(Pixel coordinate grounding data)
________________________________________

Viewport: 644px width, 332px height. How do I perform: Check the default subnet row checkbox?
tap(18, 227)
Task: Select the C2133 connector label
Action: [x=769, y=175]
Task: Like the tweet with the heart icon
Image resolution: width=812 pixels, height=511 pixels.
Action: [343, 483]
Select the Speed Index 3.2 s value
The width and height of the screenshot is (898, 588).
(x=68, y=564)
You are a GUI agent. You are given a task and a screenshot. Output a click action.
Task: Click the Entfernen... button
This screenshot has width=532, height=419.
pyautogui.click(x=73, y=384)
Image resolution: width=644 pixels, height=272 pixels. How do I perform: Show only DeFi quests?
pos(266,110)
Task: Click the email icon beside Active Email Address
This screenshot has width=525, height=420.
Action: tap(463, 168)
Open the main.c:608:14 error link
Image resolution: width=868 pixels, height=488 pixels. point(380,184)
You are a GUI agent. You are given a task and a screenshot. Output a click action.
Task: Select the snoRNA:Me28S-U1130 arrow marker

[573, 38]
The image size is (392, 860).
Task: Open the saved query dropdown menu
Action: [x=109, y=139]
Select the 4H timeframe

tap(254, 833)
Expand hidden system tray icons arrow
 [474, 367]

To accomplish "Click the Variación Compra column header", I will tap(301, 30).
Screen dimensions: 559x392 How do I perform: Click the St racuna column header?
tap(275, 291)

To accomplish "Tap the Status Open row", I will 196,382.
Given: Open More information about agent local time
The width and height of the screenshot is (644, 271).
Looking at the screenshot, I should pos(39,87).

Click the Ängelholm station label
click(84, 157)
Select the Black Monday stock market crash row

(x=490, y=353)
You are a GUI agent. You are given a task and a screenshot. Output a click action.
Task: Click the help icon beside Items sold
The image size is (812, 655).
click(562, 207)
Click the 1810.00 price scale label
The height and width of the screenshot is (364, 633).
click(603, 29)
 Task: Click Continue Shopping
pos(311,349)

________________________________________

# TASK OBJECTIVE:
Look for the line with "Click the Ängelholm station label" in the records above. Repeat it and each line after it exactly.

# RESPONSE TO THE TASK:
Click the Ängelholm station label
click(84, 157)
Select the Black Monday stock market crash row

(x=490, y=353)
You are a GUI agent. You are given a task and a screenshot. Output a click action.
Task: Click the help icon beside Items sold
The image size is (812, 655).
click(562, 207)
Click the 1810.00 price scale label
The height and width of the screenshot is (364, 633).
click(603, 29)
 Task: Click Continue Shopping
pos(311,349)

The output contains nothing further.